Application—Experience and Mood
Work on this short written application. Take a minute to think about the best and worst experiences that you have had in themed and/or consumer spaces. Divide your piece of paper into two columns. Label one “Bad” and one “Good.” Think of one or more places that you can associate with each of the types of spaces. Write down the associations that you have with the places in each column. For example, perhaps in the good column you write down, “I got lost in the world that was there,” and in the bad column you write, “The workers there were rude and uncaring.” Take a few minutes to write down the associations. Next, go through the two columns and see if you can come up with any general trends that might be worth exploring later. For example, if customer service came up in the different cases on your sheet, you can circle that as one of the main trends worth exploring. After you finish looking at the trends, write a second short piece in which you discuss the keys to effective mood in a themed or consumer space. What sorts of things do you need to be on the lookout for in your own design spaces?

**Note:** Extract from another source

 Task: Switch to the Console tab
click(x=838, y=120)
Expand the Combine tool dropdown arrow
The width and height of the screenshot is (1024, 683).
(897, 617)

This last application helps us think about the role that mood plays in any themed or immersive space. Mood, or the associations that people have when they enter a space, is a key to designing an effective space. As you considered in the application, any guest who enters a theme park, restaurant, or museum will develop associations with places that they have visited in the past and they will make new ones in the spaces that you design. Looking closely at how mood can influence design will give you a head start at being able to better connect with guests in your spaces. What we can see by these many moods—and there are so many more that we could talk about—is that each one can have a potentially positive or negative impact in a design space. As is the case with other design aspects, we can only speak to some possible ways that moods can be used in a space. The specifics of their use is up to you. Another important thing to think about is what can be called the crosstalk between moods. This means that you could design a feature with a specific association in mind—like excitement—but then have a second feature that is connected to the idea of peacefulness. How do these moods speak to one another? Does one dominate the conversation? Do they somehow each have an ability to make a mark on the guest? You might think of mood crosstalk in terms of the overall mood of the space, that is, if you want one. If there is an overall mood, such as in a Zen garden, then introducing a contrasting mood, like excitement, will result in an inconsistent integration of design and mood into the space.
Excerpt from The Immersive Worlds Handbook by Scott Lukas © 2012 Taylor & Francis Group. All Rights Reserved. The Immersive Worlds Handbook can be purchased Amazon.com, BN.com, and wherever fine books can be found.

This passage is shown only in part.